**Blocco di testo**.

Zora: È previsto un altro sciopero con manifestazioni di massa il 7 marzo. Quali previsioni è possibile fare rispetto a questa nuova giornata di sciopero?

Octarine: In Francia le modalità degli scioperi e delle mobilitazioni sono dirette dalla cosiddetta «intersindacale» [cioè un coordinamento tra le principali confederazioni sindacali, ndr]. Questo coordinamento è stato molto criticato anche in televisione perché ha dichiarato di voler «bloccare la Francia… per un giorno», appunto il 7 marzo: hanno annunciato che sarà la giornata più partecipata da quando sono iniziate le mobilitazioni. Non possiamo prevedere l’esito di questa giornata, perché dipenderà dalla capacità dei lavoratori di prendere nelle loro mani la direzione della lotta e degli scioperi. L’«intersindacale» vuole continuare così, proclamando uno sciopero ogni tanto e qualche manifestazione il sabato… La possibilità di innalzare il livello della lotta dipende dalla capacità che avranno i lavoratori di assumerne la direzione, a prescindere dalle decisioni delle direzioni sindacali.
L’approvazione della «riforma» delle pensioni del governo Macron è prevista a fine marzo, di conseguenza questa strategia delle direzioni sindacali rischia di portare al fallimento. È per questo che ci sono settori di lavoratori che si stanno organizzando per prolungare gli scioperi anche dopo il 7 marzo.

 

Zora: È effettivamente possibile che gli scioperi, almeno in alcuni settori, si prolunghino arrivando ad un'azione prolungata?

Brune: Purtroppo le direzioni sindacali in Francia hanno per ora un grande controllo sulla classe lavoratrice e svolgono un ruolo negativo, cercano di sabotare le azioni dei settori di avanguardia, quelli che sono più radicali nella lotta. Il loro scopo è quello di limitare la lotta, ostacolando il prolungamento degli scioperi. Hanno indebolito di fatto l’auto-organizzazione della lotta. Ad esempio nel mio settore, quello degli insegnanti, le direzioni sindacali fanno di tutto per depotenziare la partecipazione agli scioperi, fanno appelli tardivi alle lavoratrici e ai lavoratori, a volte non li informano proprio. Lo stesso possiamo dire per quanto riguarda il settore dei trasporti, che in Francia è sempre stato uno dei settori più combattivi, pensiamo ad esempio ai ferrovieri, che sono stati sempre un settore di avanguardia, che ha trascinato avanti le lotte. Le direzioni sindacali oggi cercano di ostacolare proprio un processo di questo tipo, con i lavoratori alla testa.

**Scopo del compito**. Restituisci, senza alcuna modifica, il passo dell'intervista sugli scioperi in Francia che va da "Zora: È previsto" a "giornata di sciopero?". Le voci non hanno alcun ruolo nello svolgimento.

**Voci fornite**.
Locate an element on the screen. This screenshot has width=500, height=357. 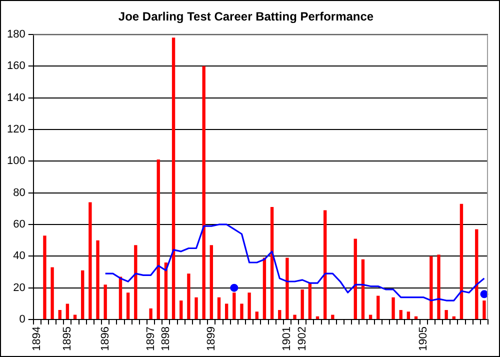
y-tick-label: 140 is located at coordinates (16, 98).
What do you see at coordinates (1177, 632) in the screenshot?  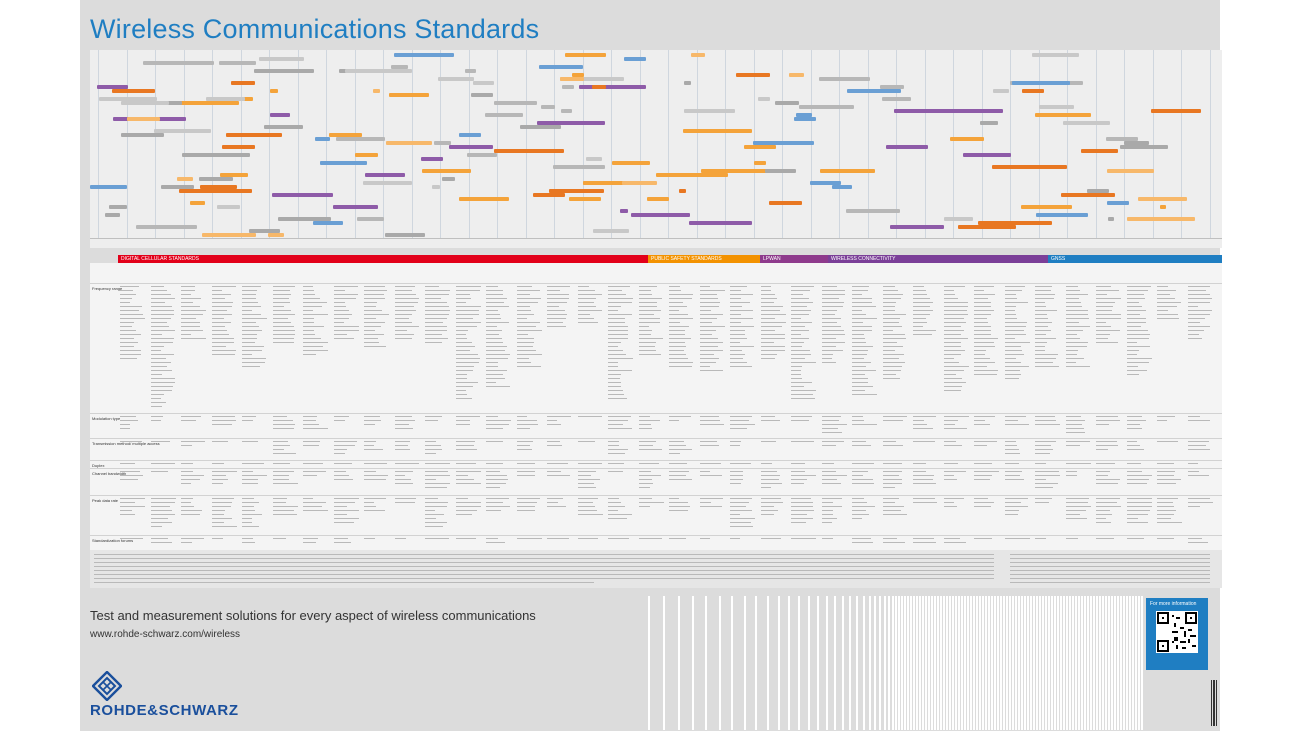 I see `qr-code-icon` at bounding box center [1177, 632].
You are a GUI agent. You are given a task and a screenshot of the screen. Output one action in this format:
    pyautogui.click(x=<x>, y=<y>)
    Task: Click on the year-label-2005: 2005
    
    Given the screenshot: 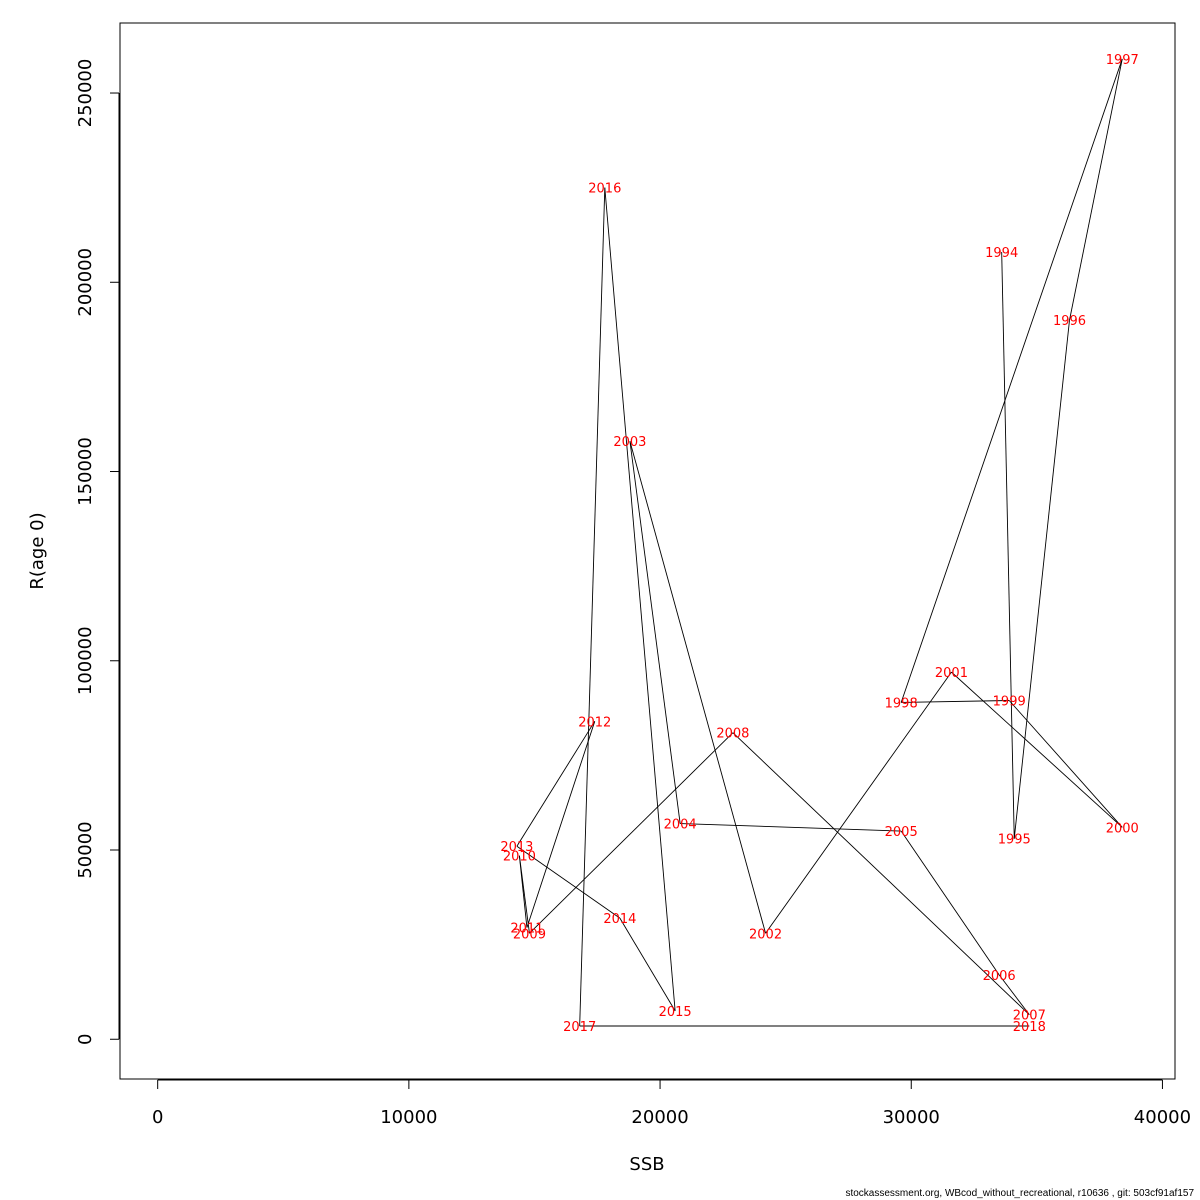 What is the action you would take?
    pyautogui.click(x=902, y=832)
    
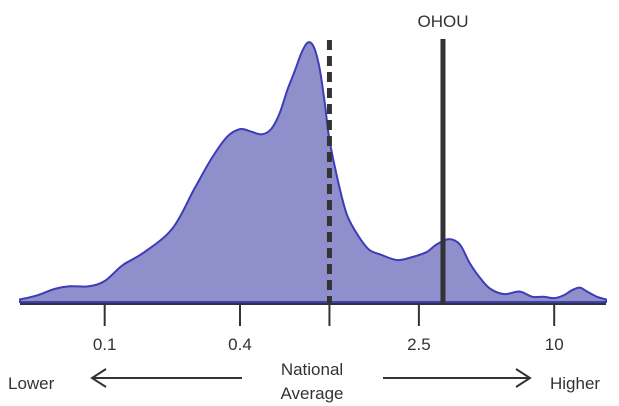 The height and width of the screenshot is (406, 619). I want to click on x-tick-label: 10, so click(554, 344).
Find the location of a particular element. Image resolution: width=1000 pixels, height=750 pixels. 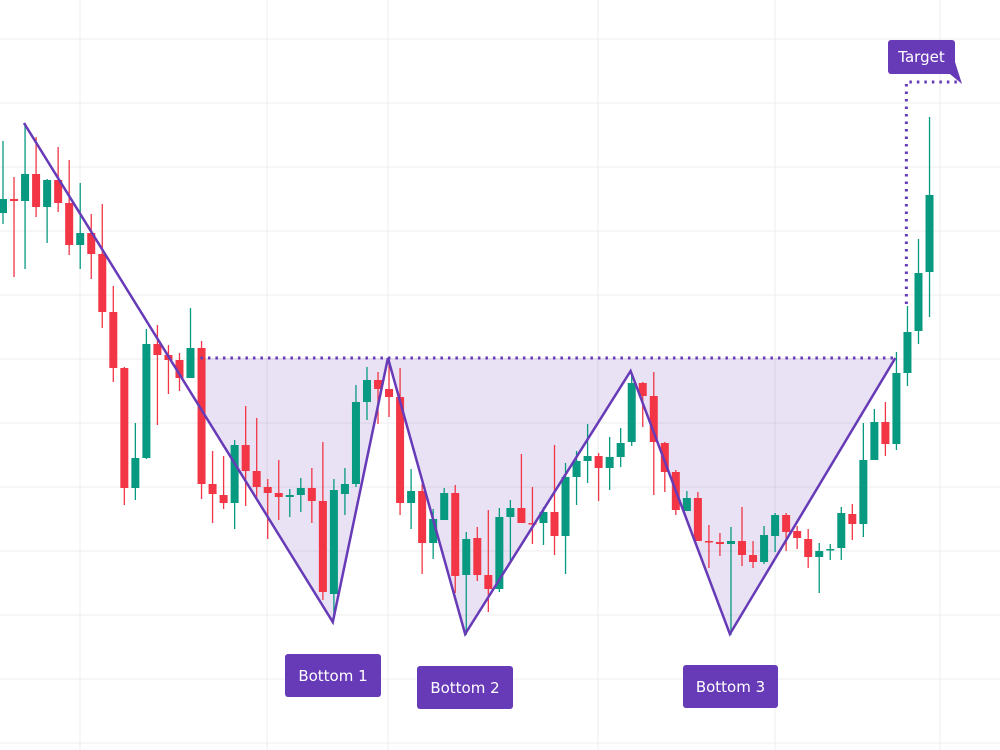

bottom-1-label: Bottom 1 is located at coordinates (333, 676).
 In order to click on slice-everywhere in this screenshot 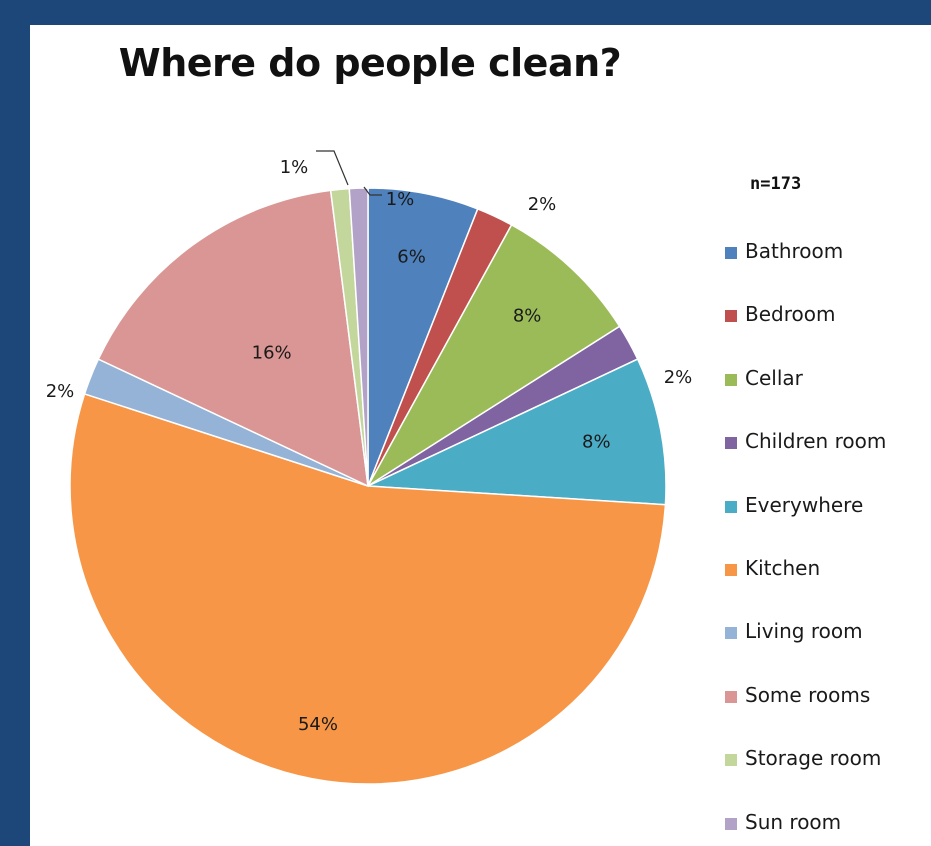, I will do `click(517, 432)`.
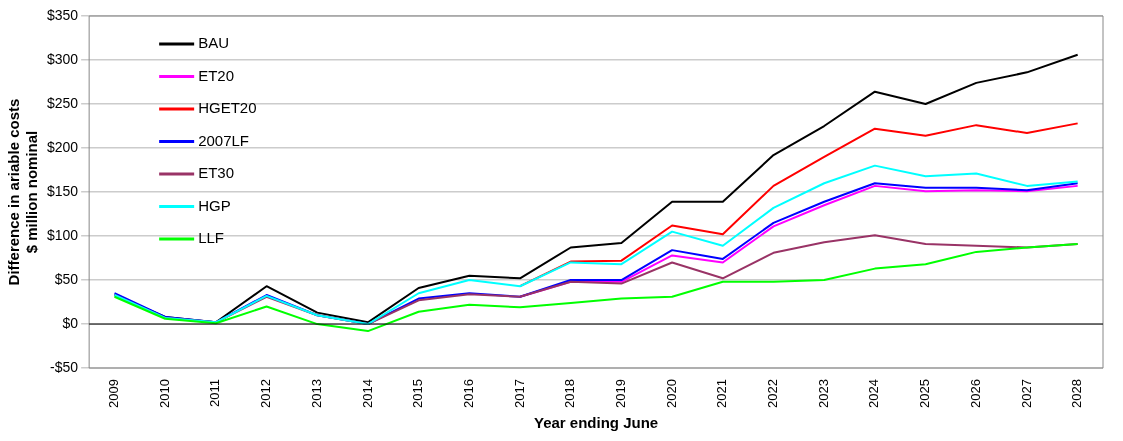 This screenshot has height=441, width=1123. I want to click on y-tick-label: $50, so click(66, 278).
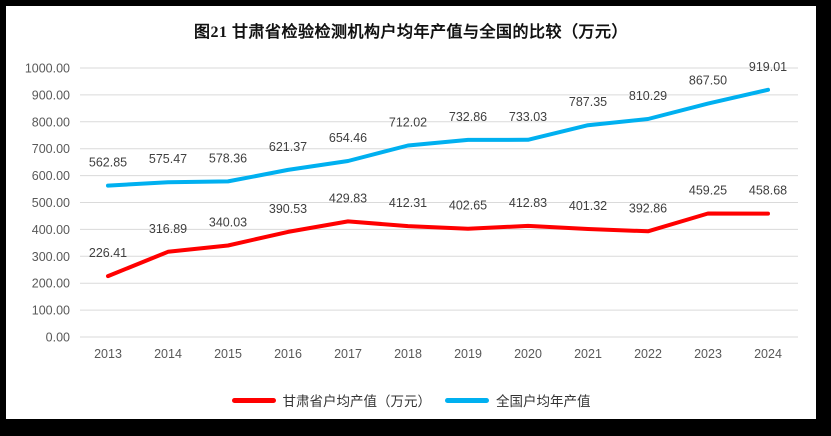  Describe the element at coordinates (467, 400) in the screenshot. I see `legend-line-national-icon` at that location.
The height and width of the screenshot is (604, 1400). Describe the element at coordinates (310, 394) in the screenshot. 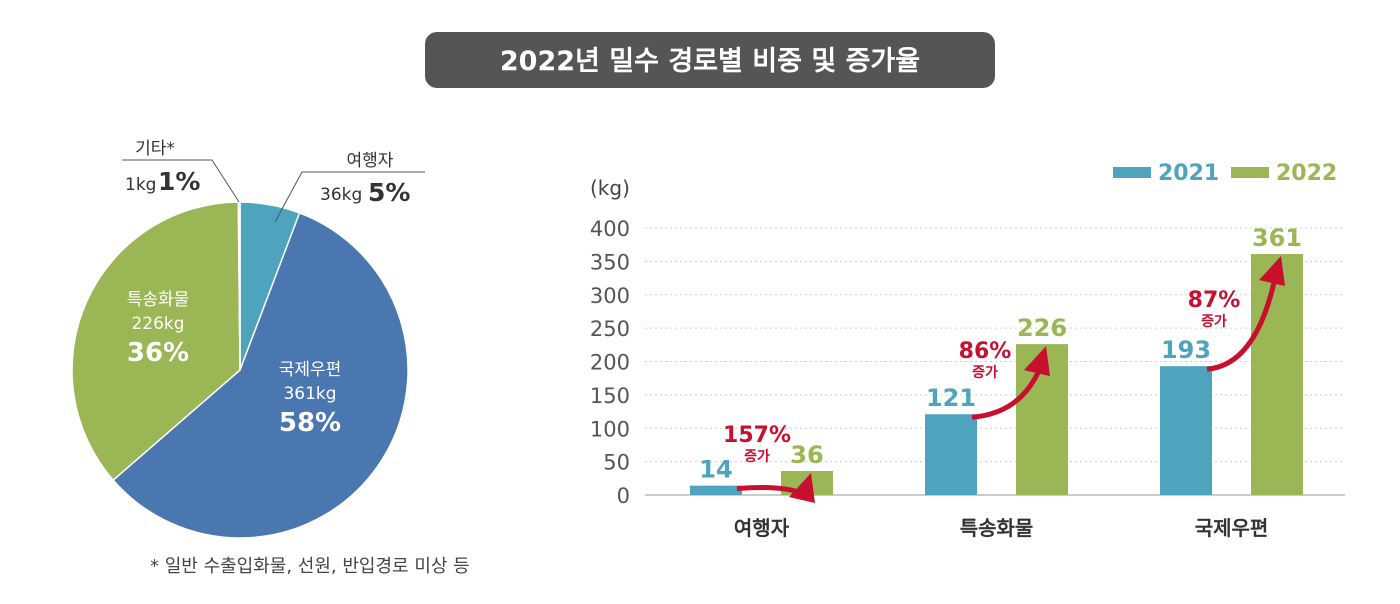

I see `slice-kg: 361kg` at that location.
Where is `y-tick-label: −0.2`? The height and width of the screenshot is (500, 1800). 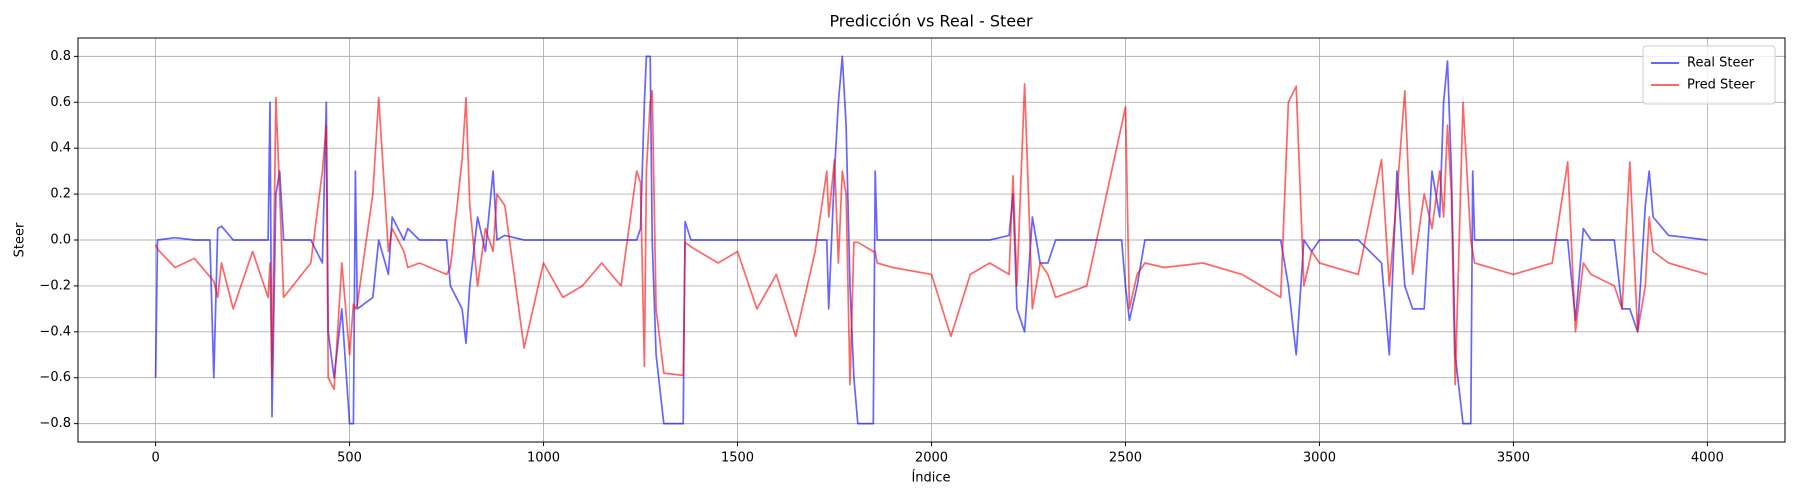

**Soluzione del compito**.
Zora: È previsto un altro sciopero con manifestazioni di massa il 7 marzo. Quali previsioni è possibile fare rispetto a questa nuova giornata di sciopero?